月曜日、メーガクでの講義の後、林衛さんからお借りしたDVDで『原子力戦争 Lost Love』を観る。そのために情報センターで「CPRMデッキ」を借り、教務部で空いている教室を使う許可をもらい、教員ラウンジで機材ボックスの鍵を借りた。小さめの教室を独占して、ポメラでメモをとりながら観た。
原作は田原総一郎、主演は原田芳雄。1978年の作品。これがなかなか面白かった。
東北のある浜辺で、男と女の心中死体が見つかる。背後には原子力発電所。新聞記者・野上はそこにスクープの匂いをかぎつける。

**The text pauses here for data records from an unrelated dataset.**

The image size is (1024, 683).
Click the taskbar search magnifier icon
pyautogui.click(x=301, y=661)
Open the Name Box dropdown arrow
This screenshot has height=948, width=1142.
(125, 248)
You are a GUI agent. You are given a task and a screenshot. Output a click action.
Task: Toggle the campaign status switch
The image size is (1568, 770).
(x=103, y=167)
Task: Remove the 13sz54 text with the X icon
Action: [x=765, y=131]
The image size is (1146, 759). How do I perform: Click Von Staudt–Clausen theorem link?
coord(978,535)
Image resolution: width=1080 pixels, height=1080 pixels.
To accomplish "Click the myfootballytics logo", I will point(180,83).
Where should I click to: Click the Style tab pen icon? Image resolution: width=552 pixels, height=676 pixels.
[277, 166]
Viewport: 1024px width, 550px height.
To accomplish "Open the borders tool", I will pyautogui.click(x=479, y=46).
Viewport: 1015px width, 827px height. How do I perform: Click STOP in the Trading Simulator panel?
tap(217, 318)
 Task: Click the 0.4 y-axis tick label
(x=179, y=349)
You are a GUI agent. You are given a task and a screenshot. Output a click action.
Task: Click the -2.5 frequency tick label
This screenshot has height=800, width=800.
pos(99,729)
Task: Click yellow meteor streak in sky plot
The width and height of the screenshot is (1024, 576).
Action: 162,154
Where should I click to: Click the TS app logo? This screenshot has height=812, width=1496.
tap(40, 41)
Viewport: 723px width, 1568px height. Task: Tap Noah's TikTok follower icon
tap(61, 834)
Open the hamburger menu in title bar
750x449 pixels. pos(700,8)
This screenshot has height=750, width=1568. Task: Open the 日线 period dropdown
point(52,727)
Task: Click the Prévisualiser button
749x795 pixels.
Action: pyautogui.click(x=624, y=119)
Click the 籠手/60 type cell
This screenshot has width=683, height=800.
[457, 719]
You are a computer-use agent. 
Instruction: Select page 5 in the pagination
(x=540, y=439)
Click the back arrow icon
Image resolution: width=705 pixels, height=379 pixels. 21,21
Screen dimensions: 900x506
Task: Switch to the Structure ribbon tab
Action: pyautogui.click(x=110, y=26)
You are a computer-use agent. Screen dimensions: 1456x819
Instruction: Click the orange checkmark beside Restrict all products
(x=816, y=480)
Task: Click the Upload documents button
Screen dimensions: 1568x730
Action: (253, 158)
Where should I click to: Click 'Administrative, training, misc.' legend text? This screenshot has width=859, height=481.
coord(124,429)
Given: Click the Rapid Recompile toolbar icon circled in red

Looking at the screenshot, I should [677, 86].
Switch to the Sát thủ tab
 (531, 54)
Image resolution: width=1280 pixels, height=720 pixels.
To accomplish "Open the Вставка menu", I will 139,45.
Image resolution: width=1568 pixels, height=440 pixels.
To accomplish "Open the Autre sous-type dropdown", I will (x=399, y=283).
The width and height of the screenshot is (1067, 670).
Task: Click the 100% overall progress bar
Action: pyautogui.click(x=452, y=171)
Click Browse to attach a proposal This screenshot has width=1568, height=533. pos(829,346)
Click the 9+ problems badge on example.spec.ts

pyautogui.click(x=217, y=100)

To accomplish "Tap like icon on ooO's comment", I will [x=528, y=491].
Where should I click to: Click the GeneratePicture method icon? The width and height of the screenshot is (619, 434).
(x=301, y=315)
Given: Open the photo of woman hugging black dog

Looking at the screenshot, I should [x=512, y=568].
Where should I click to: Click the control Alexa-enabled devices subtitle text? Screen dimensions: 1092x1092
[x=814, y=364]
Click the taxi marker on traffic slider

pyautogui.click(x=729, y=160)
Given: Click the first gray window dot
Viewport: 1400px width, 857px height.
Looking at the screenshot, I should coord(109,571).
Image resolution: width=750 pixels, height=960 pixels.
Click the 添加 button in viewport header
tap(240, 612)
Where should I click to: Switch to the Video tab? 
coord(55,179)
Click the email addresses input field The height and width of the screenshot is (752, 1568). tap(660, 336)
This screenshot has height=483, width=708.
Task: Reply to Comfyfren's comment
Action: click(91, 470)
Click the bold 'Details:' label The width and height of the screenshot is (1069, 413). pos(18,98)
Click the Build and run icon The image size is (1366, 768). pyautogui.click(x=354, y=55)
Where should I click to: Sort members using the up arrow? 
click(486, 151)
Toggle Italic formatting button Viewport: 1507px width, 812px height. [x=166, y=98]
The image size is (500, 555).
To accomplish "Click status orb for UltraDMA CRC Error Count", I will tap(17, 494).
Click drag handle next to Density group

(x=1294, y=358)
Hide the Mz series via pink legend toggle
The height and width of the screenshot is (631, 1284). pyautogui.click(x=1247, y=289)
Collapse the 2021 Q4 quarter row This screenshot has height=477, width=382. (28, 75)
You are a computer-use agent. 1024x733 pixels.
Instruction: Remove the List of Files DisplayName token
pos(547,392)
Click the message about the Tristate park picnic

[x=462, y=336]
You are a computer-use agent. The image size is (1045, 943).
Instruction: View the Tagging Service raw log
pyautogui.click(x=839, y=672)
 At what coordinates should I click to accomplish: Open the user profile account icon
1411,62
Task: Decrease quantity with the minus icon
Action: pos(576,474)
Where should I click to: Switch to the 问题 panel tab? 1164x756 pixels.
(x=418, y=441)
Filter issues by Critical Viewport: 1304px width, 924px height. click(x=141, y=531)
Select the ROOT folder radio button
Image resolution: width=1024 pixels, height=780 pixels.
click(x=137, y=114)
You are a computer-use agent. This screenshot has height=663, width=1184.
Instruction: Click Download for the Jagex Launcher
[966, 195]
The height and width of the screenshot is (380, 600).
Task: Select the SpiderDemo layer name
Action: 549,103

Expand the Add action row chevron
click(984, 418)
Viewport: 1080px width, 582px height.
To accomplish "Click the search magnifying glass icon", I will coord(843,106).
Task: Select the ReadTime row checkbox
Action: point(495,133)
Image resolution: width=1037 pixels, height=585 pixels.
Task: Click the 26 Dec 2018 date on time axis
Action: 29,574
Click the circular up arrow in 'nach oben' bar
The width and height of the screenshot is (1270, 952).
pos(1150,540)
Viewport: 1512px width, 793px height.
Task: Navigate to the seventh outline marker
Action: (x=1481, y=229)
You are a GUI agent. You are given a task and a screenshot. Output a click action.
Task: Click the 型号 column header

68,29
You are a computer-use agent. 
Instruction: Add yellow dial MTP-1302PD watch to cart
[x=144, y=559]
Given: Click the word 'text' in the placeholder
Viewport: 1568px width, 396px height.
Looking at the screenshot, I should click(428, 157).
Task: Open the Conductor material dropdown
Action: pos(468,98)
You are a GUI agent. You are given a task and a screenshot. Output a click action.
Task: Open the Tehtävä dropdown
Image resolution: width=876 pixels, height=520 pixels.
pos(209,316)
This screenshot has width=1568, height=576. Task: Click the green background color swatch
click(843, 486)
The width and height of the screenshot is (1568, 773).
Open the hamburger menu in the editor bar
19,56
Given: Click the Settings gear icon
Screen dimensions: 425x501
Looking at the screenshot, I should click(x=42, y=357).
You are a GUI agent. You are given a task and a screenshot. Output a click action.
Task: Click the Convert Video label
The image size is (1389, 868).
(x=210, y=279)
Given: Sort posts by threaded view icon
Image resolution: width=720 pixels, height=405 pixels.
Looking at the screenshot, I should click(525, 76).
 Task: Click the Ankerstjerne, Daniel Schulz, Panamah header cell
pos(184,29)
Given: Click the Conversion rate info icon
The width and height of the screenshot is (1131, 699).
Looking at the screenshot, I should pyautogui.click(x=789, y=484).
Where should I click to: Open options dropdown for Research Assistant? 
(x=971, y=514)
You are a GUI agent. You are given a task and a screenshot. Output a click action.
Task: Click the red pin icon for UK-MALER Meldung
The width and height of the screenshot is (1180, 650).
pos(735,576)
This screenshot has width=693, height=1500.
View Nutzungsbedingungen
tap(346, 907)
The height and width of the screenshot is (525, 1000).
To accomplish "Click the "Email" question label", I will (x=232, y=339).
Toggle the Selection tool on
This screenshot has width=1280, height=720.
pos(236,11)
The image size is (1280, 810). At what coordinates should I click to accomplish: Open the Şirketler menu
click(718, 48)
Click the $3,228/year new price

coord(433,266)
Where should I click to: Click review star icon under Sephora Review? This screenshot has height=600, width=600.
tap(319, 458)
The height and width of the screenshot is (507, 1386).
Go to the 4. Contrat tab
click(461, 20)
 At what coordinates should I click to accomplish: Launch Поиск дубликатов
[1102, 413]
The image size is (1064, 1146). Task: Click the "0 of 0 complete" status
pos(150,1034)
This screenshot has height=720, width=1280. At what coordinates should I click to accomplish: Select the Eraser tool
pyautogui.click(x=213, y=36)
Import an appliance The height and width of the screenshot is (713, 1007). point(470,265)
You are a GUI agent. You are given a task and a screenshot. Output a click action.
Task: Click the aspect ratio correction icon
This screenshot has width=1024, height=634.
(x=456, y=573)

その町に東京からチンピラ・坂田がやってきて、ある女を探す。その女こそ、浜辺で見つかった女・青葉望で、坂田は彼女のいわゆるヒモだった。望の心中を信じられない坂田は、野上、望の妹の翼、父、兄、そして望が心中した原子力技術者である山崎の妻・明日香、山崎と最後に会ったという労組の人物などとかかわりあい、徐々にこの町の影でうごめく巨大な力に気づいていく。労組の男は死に、坂田にも暴力がおよぶ。そして警察に逮捕される。坂田は何度も、この件にはかかわらず、東京に帰るよう警告される。そして関係を持った山崎の妻から、原子力発電所の事故にかかわる資料を入手し、それを野上に渡す。野上にも、取材をやめるよう圧力がかかる。坂田は明日香の行動に不審を抱き……というのが、『原子力戦争 Lost Love』の主なあらすじである。
望の兄は野上に、この町は漁師の町ではなくなり、いまでは税収の9割が原発になった、と言う。原発は彼の家族もばらばらにしてしまったらしい。そして彼らの愛憎劇の背後には国際レベルの原子力発電開発競争があることも明らかになってくる…。
なんだか懐かしい雰囲気の映画だ。『チャイナ・シンドローム』と『野生の証明』を合わせたような感じだ。(そういえば昨晩観た『ウィンターズ・ボーン』とも少し似ている。)
ロケ地は、ネットでは、福島第一原発という説と第二原発という説がある。途中、原田演じる坂田が原発の正門から敷地内に入ろうとすると、警備員は、坂田を注意するだけでなく、カメラに向かって「ここは撮影禁止です!」と警告する。つまりこのシーンだけ、マイケル・ムーア的なドキュメンタリー調になっている。偽ドキュメンタリー、やらせドキュメンタリー的でもある。そういえば、8月に林衛さんと女川原発の近くまで行ったとき、その裏門を撮影していたら、スピーカーから声が聞こえてきて、「ここは撮影禁止です」と注意されたこともあったっけ…。 http://t.co/oA6aE7Vv
原発の危険性だけでなく、政治経済的な問題も描かれていたところがよかった。これまで作品の存在自体を知らなかったことが恥ずかしいぐらいだ。